James Gilmour (missionary) - Long Loneliness

Long Loneliness

Having decided that the proper way to learn the language and start the work was to go into the heart of the proposed field, Gilmour, in company with a Russian postmaster, left Kalgan, to which point he had come, on August 27, 1870, for the first trip across the great plain to Kyakhta. The journey took a month. Here he was detained because his passport would not be accepted by either Russian or Chinese, until he could obtain another from Beijing. He found a home with a Scotch trader. He went among the people asking the names of articles and thus gathered a vocabulary. He hired a teacher; but the teacher was so slow that the restless nature of the missionary felt life had reached its greatest stagnation. Before the close of 1870 he left Kyakhta to share the tent of some Mongol engaged in prayer. He arranged with this devout man, who had welcomed him, to share the hospitality of his home. The man lived alone, attended by two lamas that lived in adjoining huts.
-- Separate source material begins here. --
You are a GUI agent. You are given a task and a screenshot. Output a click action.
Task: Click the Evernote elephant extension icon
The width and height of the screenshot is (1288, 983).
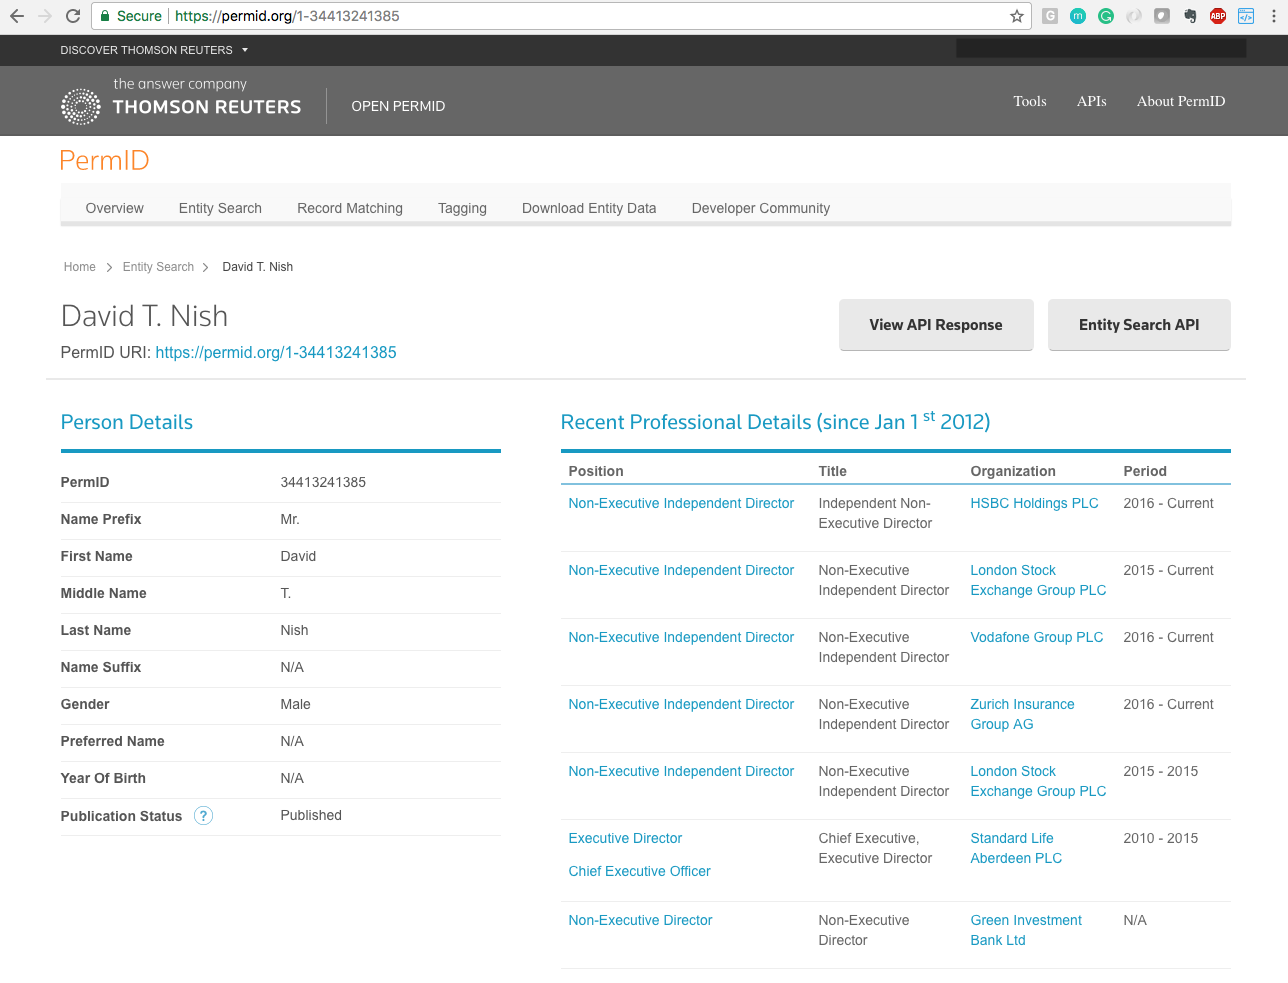coord(1190,16)
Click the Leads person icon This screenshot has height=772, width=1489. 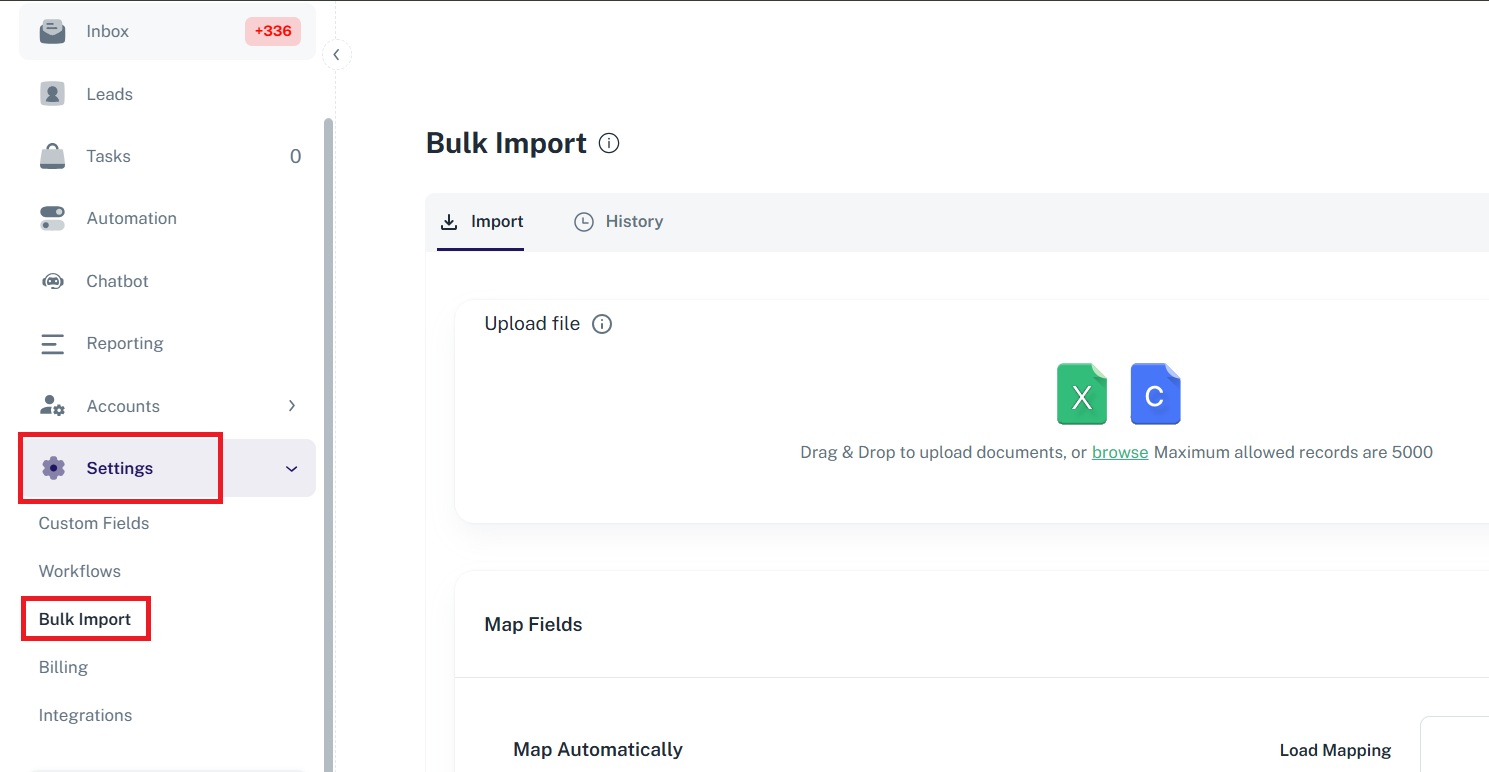(52, 94)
Here Gilmour spent three months, acquired the language rapidly and gained real insight into the hearts and minds of the natives. The cultural divide was great. To illustrate, he taught that God was everywhere and without form. The Mongol was puzzled to understand how, if God had not form, Jesus could sit at his right hand; further, if God is everywhere, how could one keep from walking on him? Within one year he could read the Bible in Mongolian slowly and at sight, and write the language imperfectly.